[Begin Data to use]

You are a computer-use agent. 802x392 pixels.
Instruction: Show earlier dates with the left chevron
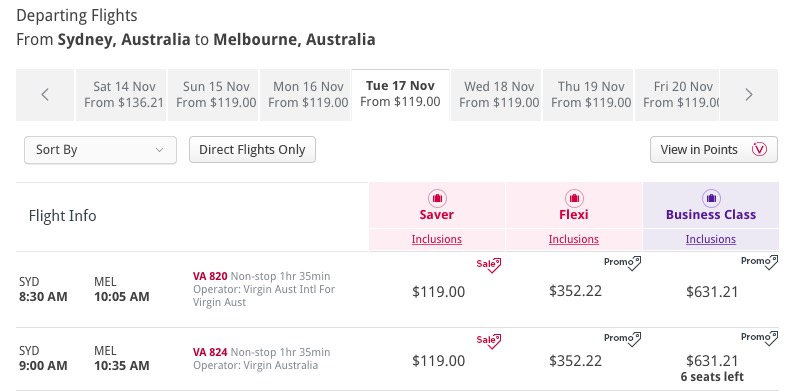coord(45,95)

[End Data to use]
[Begin Data to use]

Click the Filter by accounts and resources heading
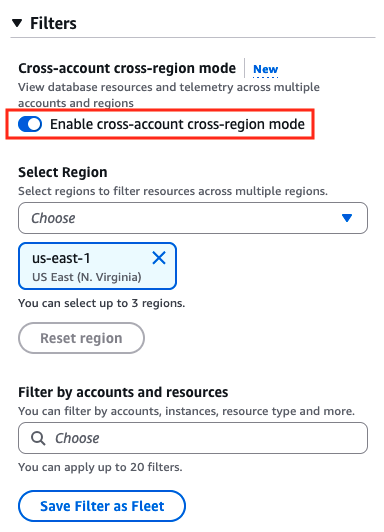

[End Data to use]
[Begin Data to use]

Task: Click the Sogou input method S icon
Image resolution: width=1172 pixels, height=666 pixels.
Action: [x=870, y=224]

[End Data to use]

> [What is being asked] Turn the lines that start with the one containing "You are a computer-use agent. 802x392 pixels." and end with the one containing "coord(45,95)", both included, into a numbered list. Drop any blank lines, and leave the pictures out.

> [Task solution]
1. You are a computer-use agent. 802x392 pixels.
2. Instruction: Show earlier dates with the left chevron
3. coord(45,95)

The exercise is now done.